A manchete da Folha, dizendo que a população de moradores de rua da cidade de Saão Paulo passa de 30 mil e que cresceu 31% desde o início da pandemia é, infelizmente, incorreta.
Necessário, o censo realizado para prefeitura não capta os números corretos, porque grande parte destas pessoas, com toda a razão, é arredia e tenta escapar do contato com o poder estatal, no qual enxerga – e não sem razão – uma ameaça.
O que o estado, afinal, sempre lhes deu foram bordoadas, jatos de água fria e, mesmo quando é mais “suave” o “você não pode dormir aí”.
Além do mais, o “censo dos desvalidos” é feito, evidente, nas áreas onde se concentram, mas há muitos mais espalhados por todas as áreas da cidade, vivendo seu abandono solitario, sem formar grupos identificáveis, um dia aqui e ou ali.
Um vez, ouvi de Leonel Brizola o trecho de uma diálogo que teve com Samora Machel, líder da então recente independência de Moçambique, no qual perguntou ao africano quantas pessoas havia no país. Machel deu o número dos habitantes das idades e falou: “ainda há os elefantes”. Não eram os imponentes animais, mas os seres humanos que viviam internados nas selvas do país, dois quais só se tinha notícias quando surgiam, em bandos, nas cidades e vilas.
Claro que há, entre eles, problemas de toda ordem: familiares, de dependência de álcool e drogas, distúrbios mentais, deficiências físicas, etc. Mas, mesmo limitada, a pesquisa mostra que, para a maioria, mesmo, é a falta de emprego e renda, esta miserável e insuficiente não só para morar, mas para comer, medicar-se e cobrir-se com algo que não sejam simples farrapos.
Não são um problema exclusivamente paulistano, também sabemos, e não vai ser resolvido apenas com acolhimento e caridade pública, ainda que isso mitigue o sofrimento destes nossos irmãos e irmãos.
Muito menos haverá solução na base da “ordem púbica”, removendo as pessoas para onde não possam ser vistas e não firam os olhos e não amedrontem a classe média.

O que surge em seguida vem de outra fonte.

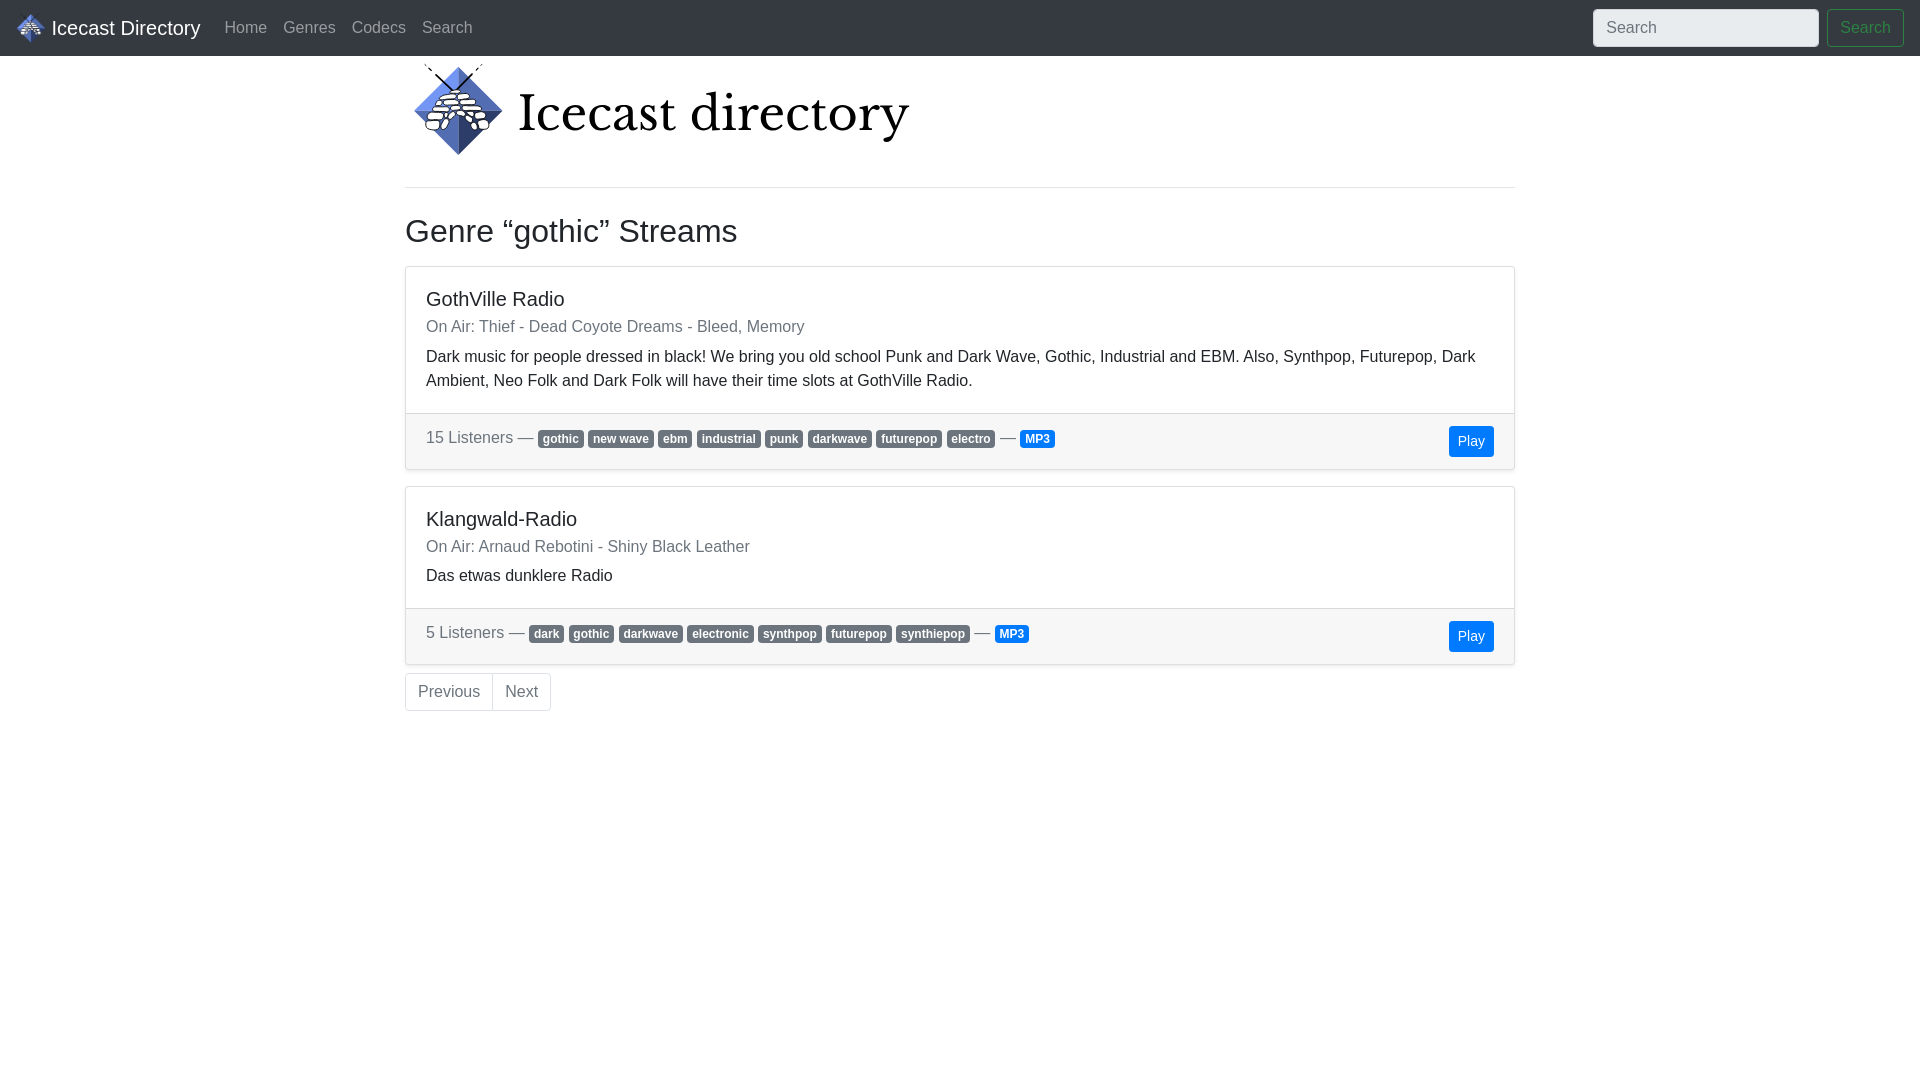  What do you see at coordinates (970, 438) in the screenshot?
I see `electro` at bounding box center [970, 438].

Nem a cidade mais rica do país tem condições de resolver este drama por seus próprios meios se o país tratar o emprego e a renda da população com menos atenção que os delírios demagógicos do presidente da República e a cumplicidade de uma crista política que o sustenta.
Ao contrário, esta multidão só aumente e, a cada dia, vai perdendo o sentimento de dignidade do qual precisa para reerguer-se.